A group led by Mrs Urquhart of Craigston and Banff architect Jack Meldrum brought together people who felt as passionate as themselves about Banff's architecture. Sir John Betjeman was one of the Society's Presidents and still among us is Mrs Anne Meldrum, widow of Jack Meldrum,who was amongst the founder members.
At the time of the founding of the Society, Government legislation enabled local Councils to provide grants for the improvement of suitable buildings. The legislation prohibited the sale of a grant-aided improved building for a number of years, but a scheme similar to the 'Little Houses' project begun by the National Trust for Scotland allowed the properties to be rented for a period of 3 years, with the tenant having the first option to buy at the end of the period with all rental payments credited against the purchase price. The first property purchased by the Society for this purpose was 12 Deveronside, Banff, for £12.00 in 1966. The house was restored and sold on, and, impressed with what could be achieved, the Society was encouraged to buy the house next door.

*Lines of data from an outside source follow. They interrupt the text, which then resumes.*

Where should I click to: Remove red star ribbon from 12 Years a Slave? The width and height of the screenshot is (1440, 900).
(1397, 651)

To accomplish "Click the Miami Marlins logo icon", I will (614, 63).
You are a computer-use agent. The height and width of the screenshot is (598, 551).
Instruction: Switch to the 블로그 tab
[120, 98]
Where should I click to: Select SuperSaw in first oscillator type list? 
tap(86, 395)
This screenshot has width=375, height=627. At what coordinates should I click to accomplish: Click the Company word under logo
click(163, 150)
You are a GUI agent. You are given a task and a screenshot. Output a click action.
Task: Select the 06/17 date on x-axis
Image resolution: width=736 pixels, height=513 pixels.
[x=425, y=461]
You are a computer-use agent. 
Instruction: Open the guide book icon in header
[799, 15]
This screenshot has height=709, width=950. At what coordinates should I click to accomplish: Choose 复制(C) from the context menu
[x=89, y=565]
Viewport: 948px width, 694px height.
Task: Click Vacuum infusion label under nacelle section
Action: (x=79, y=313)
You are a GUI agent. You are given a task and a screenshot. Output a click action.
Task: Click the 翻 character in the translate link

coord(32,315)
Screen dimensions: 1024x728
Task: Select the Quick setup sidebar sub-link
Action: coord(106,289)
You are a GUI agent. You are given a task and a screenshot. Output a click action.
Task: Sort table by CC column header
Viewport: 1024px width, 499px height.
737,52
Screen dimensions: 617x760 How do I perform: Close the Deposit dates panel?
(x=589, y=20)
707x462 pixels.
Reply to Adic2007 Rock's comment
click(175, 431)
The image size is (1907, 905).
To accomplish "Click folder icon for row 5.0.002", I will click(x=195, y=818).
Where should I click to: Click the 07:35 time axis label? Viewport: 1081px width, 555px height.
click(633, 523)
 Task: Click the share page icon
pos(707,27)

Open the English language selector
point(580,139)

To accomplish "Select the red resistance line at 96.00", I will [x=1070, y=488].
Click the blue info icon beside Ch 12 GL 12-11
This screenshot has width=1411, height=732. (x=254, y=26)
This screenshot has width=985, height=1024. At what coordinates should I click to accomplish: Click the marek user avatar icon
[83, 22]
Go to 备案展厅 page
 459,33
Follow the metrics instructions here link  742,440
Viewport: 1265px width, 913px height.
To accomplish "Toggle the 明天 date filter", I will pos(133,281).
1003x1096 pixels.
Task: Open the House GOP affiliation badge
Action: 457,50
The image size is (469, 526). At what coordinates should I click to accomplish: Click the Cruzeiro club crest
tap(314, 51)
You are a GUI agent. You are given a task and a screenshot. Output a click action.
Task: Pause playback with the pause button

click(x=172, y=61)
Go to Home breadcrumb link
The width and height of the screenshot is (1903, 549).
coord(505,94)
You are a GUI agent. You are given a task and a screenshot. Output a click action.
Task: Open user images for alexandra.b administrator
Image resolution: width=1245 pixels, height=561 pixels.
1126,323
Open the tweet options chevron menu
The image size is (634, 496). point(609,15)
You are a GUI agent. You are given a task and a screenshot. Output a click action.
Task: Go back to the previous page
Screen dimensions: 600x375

The next house to be restored was No.1 High Shore, Banff, which had been gifted to the Society. This historic high turretted pink house (on the corner of Carmelite Street) when completed had an official opening with many coming to view the restoration, including the Earl of Wemyss and Sir James Stormonth-Darling from the National Trust for Scotland. Both gave the Society a lot of encouragement, as very few National Preservation Societies had then been established. The property was sold on some years later.
Restoration and conservation work carried out by the Society then continued with 9 Carmelite Street, 3 High Shore, 41 - 47 High Street and the Banff Castle gates.
The Lord Lyon King of Arms granted a coat of arms to the Society in November 2006. It incorporates the Virgin and Child from the old Royal Burgh Council Arms which ceased to exist in 1975. The shells are taken from the former Macduff Burgh Council arms to serve as a reminder of the Duff family connections with that Burgh. The legal fees to the Lyon Office were generously donated by the Banff Common Good Fund and the St Andrew Fund for Scots Heraldry.